***** DATASET ENTRIES *****
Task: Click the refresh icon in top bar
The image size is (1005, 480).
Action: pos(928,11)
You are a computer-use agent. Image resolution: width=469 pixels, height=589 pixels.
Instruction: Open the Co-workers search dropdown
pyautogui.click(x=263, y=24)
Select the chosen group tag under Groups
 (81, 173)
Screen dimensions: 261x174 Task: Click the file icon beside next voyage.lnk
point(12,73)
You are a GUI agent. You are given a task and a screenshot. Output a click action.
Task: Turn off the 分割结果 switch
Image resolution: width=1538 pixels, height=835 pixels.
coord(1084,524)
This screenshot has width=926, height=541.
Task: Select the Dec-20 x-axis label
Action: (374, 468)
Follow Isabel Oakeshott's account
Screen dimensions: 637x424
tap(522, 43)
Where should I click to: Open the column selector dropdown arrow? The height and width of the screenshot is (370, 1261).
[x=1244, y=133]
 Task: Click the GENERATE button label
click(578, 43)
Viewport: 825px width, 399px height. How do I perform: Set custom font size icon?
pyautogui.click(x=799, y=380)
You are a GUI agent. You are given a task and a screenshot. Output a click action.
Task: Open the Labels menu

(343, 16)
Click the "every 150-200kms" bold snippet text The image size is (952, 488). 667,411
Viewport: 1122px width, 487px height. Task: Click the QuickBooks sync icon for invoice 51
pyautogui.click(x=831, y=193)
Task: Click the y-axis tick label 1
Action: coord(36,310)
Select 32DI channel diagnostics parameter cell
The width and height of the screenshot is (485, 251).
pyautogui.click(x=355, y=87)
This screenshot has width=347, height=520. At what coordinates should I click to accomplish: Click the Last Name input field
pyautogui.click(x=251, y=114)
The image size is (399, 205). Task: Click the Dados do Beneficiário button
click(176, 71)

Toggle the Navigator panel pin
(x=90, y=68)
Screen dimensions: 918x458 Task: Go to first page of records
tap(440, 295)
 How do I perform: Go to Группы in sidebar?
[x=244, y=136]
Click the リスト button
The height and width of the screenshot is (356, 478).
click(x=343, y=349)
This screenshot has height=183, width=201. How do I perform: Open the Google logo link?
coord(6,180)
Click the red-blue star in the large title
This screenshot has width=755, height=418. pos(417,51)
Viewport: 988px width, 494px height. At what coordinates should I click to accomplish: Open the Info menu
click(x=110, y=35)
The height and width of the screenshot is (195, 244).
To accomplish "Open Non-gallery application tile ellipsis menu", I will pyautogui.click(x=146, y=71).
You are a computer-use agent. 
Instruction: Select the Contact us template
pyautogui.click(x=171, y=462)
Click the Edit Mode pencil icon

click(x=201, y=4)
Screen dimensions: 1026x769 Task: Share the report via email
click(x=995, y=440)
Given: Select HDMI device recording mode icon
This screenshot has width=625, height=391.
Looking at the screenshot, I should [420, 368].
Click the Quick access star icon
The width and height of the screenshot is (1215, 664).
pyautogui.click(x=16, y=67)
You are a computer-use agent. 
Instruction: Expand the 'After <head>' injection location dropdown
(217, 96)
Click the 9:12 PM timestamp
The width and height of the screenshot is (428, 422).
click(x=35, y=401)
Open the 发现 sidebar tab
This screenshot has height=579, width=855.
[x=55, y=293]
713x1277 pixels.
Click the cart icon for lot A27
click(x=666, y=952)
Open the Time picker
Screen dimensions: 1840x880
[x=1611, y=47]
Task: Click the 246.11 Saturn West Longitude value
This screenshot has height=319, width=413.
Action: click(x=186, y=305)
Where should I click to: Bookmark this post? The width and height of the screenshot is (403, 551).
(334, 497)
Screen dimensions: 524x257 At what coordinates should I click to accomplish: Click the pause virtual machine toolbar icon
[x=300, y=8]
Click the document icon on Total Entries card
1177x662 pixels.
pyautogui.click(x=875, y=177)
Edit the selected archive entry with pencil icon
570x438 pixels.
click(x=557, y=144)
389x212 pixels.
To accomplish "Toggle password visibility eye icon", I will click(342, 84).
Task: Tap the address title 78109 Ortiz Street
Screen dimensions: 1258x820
*****
- _PROBLEM_
Count the lines in the records above that contain the string "size", and reply with only that number.

- _OUTPUT_
4